As Jay Baer says in his September 5, 2011 online piece Social Media, Pretend Friends And The Lie Of False Intimacy, “The reality is, we don’t know hardly anyone.” (Some kind of messed up negation there – but I get it: these days we scarcely really know anybody.)
He continues: “I considered Trey Pennington [a well known social media operative who died the day before] a friend. I suspect many of his 100 000+ Twitter followers considered him a friend. Clearly, most of us were not his friends, as his death came as a complete surprise despite the fact that he had a prior suicide attempt earlier this summer . . . .
“But if you’d asked me yesterday morning, I would have said Trey was a friend. Social media forces upon us a feeling of intimacy and closeness that doesn’t actually exist (italics mine).”
Becoming less sensitive
And, I am adding, it seems that as people immerse themselves more and more in the online world, they are becoming less and less sensitive to those who are physically around them. As with the accident pictures.
And more. I may be wrong, but I seem to be encountering more people who pass you without speaking.
It used to be that when you passed somebody (on the street, on the stairs, in one of the spaces at a workplace, in a store, and so on) you would acknowledge them in some way (with a nod, a “Hi” or “Hello”, a quip), playing your part in that ritual of civility.

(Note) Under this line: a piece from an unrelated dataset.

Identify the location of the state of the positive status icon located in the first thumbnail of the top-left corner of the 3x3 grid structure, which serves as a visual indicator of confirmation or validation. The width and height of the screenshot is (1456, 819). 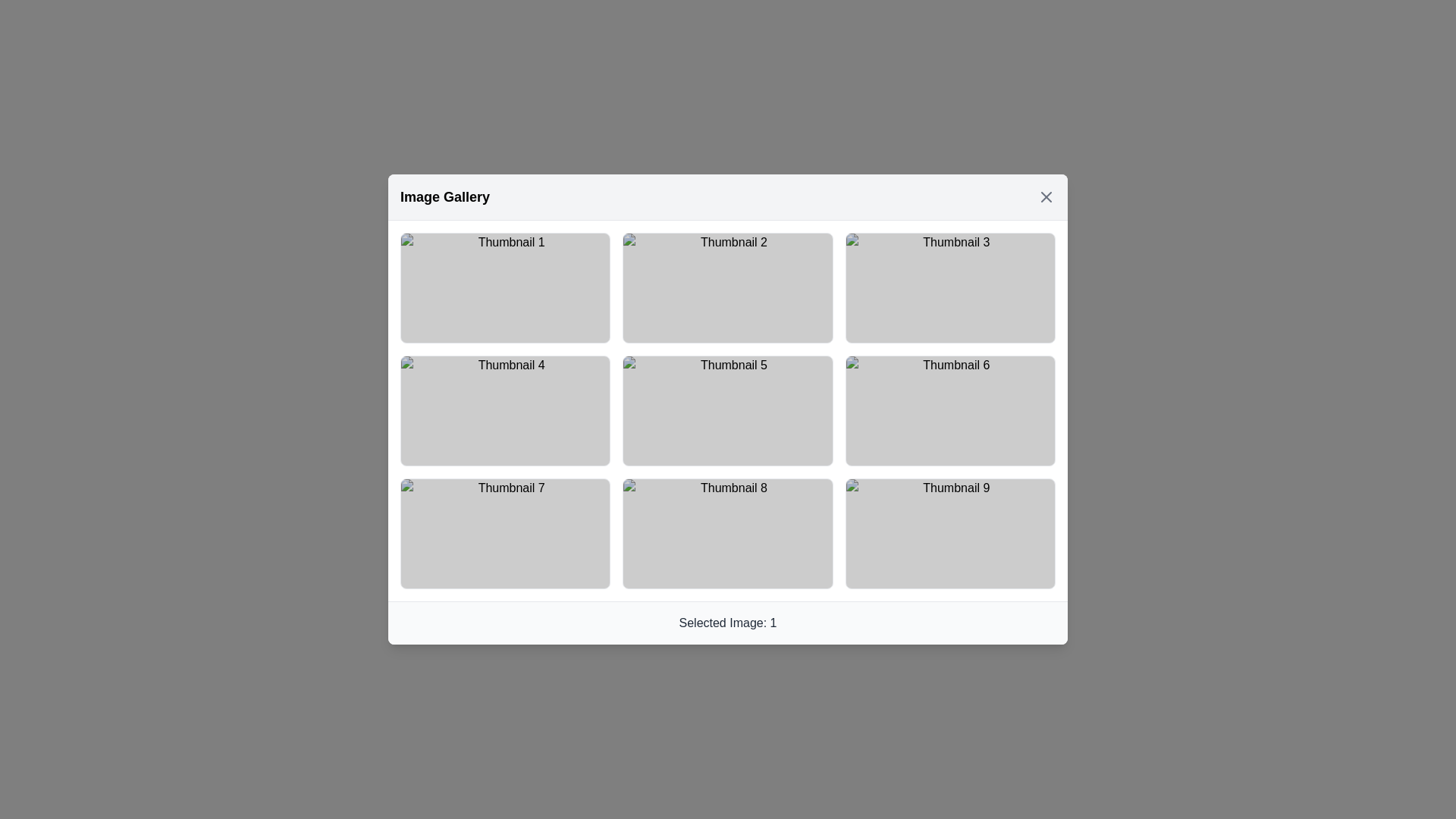
(505, 288).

Yet nowadays, people who are probably in contact with dozens of “friends”/ “followers” who they really don’t know – and who probably pose a serious threat to their reputation, if not their safety – and who are “liking” all sorts of others in cyberspace, are now walking past you as if you are a statue.
Now, we know that in some other countries (I will mention the States because everybody and duh mother in Barbados have been there), lots of people pass you on the street and don’t even say “buh”.
But that is their cultural script. And when we are in Rome, we do as the Romans do too – up there we never want to appear too friendly.
Drummed into us
But our script says you are supposed to speak. It’s been drummed into us from early. Your mother, in particular, used to say that you had to speak to everybody you met – even people with whom she was not on speaking terms, ’cause their not speaking was “big people business” – and not a few children were flogged for not speaking to their mother’s “enemy”.
So you naturally developed the habit of speaking to whoever you met. So much so that you would find some way of re-greeting someone every time, even if you passed them five times in a ten-minute span. About which an England-raised colleague once pulled me up: “But you already spoke to me” – all Cockney-like.
But times are a-changing. People now increasingly pass without a “Good morning”, “Good afternoon”, without even an indeterminate sound, some sign of civility, some sign of connection – and they probably in cyberspace “friendsing” ’way all their secrets to people who would ruin them at the drop of a hat.
Where have civility and sensitivity gone in this cyberspace age? Have they fled but, unlike judgement in Shakespeare’s Julius Caesar, left us as the brutish beasts, who, ironically, have been trained in disconnection by the Internet?
• Sherwyn Walters is a writer who became a teacher, a song analyst, a broadcaster and an editor.